▸ EXCERPT:
────

Cleveland Cavaliers 116, Detroit Pistons 109

There were 11 lead changes and a stretch in which it seemed like Detroit had finally solved the puzzle. The Pistons went on a 28-9 third-quarter run — entirely erasing a 50-40 Cleveland halftime lead — to take a 76-74 advantage and quiet Rocket Mortgage FieldHouse in a way that had the series flashing in front of Cleveland's eyes. Then Mitchell scored four in a 9-0 response. Then Harden took over in the fourth. Then Strus made the play of the game.

With the Cavaliers leading 104-102 and 2:28 remaining, Strus read Cunningham's inbound pass to Jenkins near midcourt — jumped the route, picked it off cleanly — and drove past both of them for the layup that made it 106-104. Atkinson called it the winning play. On Detroit's next two possessions, Cunningham turned it over twice. Harden hit a floater to push it to four. Cunningham answered with a three from the top of the arc — 109-108, 36 seconds — and then Harden, guarded by Harris on the wing, stepped back and buried a three with 25 seconds left that made it 112-108. The last real threat was over.

Mitchell's 35 came on 13-of-24 shooting with 10 rebounds and 4 assists — his 16th 30-point postseason game as a Cavalier and the performance that reached him 2,000 career postseason points in his 73rd game, the ninth-fastest in NBA history. He was the engine for three quarters. Harden was the closer: 9 of his 19 points in the fourth quarter, 7 assists, and two enormous shots when Cleveland needed someone who wasn't Donovan Mitchell to be Donovan Mitchell. Allen added 18 points off a bounce-back interior game. Mobley contributed 13 points and 8 rebounds.

────

▸ DATASET CONTENT:
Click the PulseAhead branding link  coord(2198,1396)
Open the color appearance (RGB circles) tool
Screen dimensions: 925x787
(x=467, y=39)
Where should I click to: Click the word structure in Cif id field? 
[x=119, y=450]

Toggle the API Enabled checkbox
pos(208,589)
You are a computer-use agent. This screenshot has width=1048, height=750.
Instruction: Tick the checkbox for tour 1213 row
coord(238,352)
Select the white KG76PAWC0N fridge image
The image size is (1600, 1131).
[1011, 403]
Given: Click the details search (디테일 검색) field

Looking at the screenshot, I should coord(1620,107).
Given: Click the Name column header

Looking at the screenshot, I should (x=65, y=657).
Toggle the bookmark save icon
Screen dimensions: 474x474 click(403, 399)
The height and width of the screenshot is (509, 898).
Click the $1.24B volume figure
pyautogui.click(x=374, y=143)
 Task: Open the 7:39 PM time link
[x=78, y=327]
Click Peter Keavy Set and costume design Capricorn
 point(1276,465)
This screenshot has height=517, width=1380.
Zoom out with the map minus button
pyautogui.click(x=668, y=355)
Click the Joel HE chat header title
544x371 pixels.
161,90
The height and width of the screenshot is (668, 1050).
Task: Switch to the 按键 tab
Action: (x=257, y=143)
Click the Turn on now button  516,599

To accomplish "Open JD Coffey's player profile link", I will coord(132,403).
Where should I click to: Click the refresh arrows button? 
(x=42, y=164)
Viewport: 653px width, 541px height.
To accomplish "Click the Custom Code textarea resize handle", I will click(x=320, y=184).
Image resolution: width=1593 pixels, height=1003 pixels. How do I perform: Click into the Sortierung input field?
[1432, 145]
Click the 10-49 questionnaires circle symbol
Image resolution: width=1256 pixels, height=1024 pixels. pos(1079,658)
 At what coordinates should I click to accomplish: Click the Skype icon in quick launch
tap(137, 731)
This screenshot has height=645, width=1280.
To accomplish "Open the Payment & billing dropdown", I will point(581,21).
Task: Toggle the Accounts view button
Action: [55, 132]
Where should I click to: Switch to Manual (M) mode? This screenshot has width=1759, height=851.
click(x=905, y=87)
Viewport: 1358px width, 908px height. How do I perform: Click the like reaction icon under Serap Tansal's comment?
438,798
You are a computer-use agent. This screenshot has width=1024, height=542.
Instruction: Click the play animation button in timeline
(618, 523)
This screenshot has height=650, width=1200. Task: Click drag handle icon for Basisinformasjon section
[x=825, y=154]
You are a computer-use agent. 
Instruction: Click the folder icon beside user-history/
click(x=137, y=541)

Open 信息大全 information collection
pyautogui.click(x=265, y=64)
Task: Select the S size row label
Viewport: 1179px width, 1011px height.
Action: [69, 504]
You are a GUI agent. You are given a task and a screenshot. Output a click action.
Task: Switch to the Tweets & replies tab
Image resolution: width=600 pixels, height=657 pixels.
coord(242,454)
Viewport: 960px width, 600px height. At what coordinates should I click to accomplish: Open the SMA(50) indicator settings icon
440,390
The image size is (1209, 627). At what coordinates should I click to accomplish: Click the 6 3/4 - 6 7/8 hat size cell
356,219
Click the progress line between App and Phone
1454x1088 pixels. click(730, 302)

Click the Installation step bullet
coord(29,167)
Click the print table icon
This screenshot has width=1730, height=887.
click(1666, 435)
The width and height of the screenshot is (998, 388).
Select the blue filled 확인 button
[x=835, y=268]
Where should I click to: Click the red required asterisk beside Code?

────

▸ GIVEN REQUEST A: In the game recap, what was Mitchell's shooting line?
▸ GIVEN REQUEST B: Switch "Rocket Mortgage FieldHouse" to "the home arena" in the game recap, and write out the stretch from "There were 11" through "of the game." with that change.
▸ GIVEN REQUEST C: Pick up the Cavaliers-Pistons game recap after its last sentence and carry it on.

▸ TASK RESULT A: 13-of-24

▸ TASK RESULT B:
There were 11 lead changes and a stretch in which it seemed like Detroit had finally solved the puzzle. The Pistons went on a 28-9 third-quarter run — entirely erasing a 50-40 Cleveland halftime lead — to take a 76-74 advantage and quiet the home arena in a way that had the series flashing in front of Cleveland's eyes. Then Mitchell scored four in a 9-0 response. Then Harden took over in the fourth. Then Strus made the play of the game.

▸ TASK RESULT C:
Cunningham posted a triple-double with 27 points — his standard brilliance at this point of the series — but three consecutive turnovers in the game's decisive window are the reason Detroit is still up 2-1 instead of thinking about a potential sweep. Harris had 21 points, Robinson hit multiple threes, and the Pistons had every legitimate chance to win a road game in Cleveland. The home team won Game 3 for the fourth consecutive time across this series.

CLE pulls within 2-1. Game 4 is Monday in Cleveland.

CLE 116 · DET 109

OKC’s Depth Wins Again — Ajay Mitchell with 24 Off the Bench

Oklahoma City Thunder 131, Los Angeles Lakers 108

The first 16 minutes were the series the Lakers needed to play. LeBron attacked early, Cleveland — sorry, OKC — scrambled defensively, and LA led by as many as six in the first quarter and kept it competitive through the first half in front of a Crypto.com Arena crowd that was loud enough to believe. Then the Thunder started the third quarter on a 14-4 run and Ajay Mitchell made them pay for everything they'd built.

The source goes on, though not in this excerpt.